Why it works: You’re not asking the person you’re talking to for time to consider your options. You’re telling them that you already recognize that this requires thought and that you deserve taking it. If it’s a limited time offer that demands you must make a decision on the spot, is it truly a decision worth making? In a world of limited time offers, there are always ways to ensure that you can make an informed decision. If it’s a product or service you don’t have time to decide the importance of because of the time limit others impose, it’s probably going to drain you or be a waste of money.
5.) “Is any part of this negotiable?”
Yes, it’s totally okay to ask whether or not you can change something you want to see happen or evolve slightly differently. Options are one of my favorite things; We can spend hours talking about why we’re worthy of seeing the change we really want, but the truth is that we explain when we aren’t convinced of our worth. Instead of accepting the possibility that something could be closer to what we want, we have to go on a diatribe describing why something makes emotional sense to us to ask for which takes away from what we’re really trying to say and losing the attention of the person we’re negotiating with. People have probably thought I’m annoying for asking so many questions when I hear something isn’t possible, but I like to make sure that if something is possible, I don’t miss out unnecessarily.
Why it works: It tells the person you’re asking that you’ve already arrived at the conclusion that you’re well within your right to ask for a different outcome than the one you’re seeing. If you get it, great, but if not that’s okay too. You get to stand in your power rather than try and grasp at explaining why you think you deserve something different or look back later, upset at the person you accepted services from because they didn’t tell you something else was possible. If they didn’t know you wanted something different, how could they possibly offer that to you?
The truth is that not everyone’s going to respect however you identify the skin and bones that make you up. We create all parts of our experience and everything is fleeting, but the one thing that can become a rock if we let it, is our awareness of our inherent worth. It may seem like this is about acknowledging lack in the world, but it’s really about recognizing that we live in a truly abundant Universe and that part of that abundance is the love and care with which we treat ourselves.

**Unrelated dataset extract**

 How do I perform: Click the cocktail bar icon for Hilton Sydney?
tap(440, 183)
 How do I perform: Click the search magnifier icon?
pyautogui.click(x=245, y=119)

I used to feel like boundaries weren’t the most spiritual things but now, I realize that there is a tangible cost to not honoring them.When I was really sick and bouncing back from going into cardiac shock, I remember that my chest around my heart, would ache when I was doing something I hated doing. The emotional response to negative situations we put ourselves in is all too real and the longer we ignore this is the longer we put our joy on hold. You may not physically experience what you feel in this present moment but if it goes unchecked, that kind of misery will catch up and wreak havoc.
And for what?
If I had actually lost my life while on that hospital bed when they lost my vital signs for a few seconds all I had to say about it was that I spent an overwhelming amount of time doing things that had little to no value to me and for people who were a gigantic pain in my ass while placing an unreasonable importance on their opinions. Now, if I’m doing something or surrounded by certain people, it’s because I genuinely want them there, not out of obligation or duty.
Remember that these phrases work well but if you’ve already articulated your no and someone still isn’t listening, it’s perfectly reasonable to walk away because it doesn’t matter what you say- that person will only “hear” you when you give them what they want.
Boundaries aren’t about fences and keeping people out.
They’re about allowing the right ones in because your light is precious and that temple disguised as your body is sacred. Make sure that those around you are treating you as hallowed ground worth respecting.
Because you’ve got a light in you that could light up this whole planet and the world needs more of that light.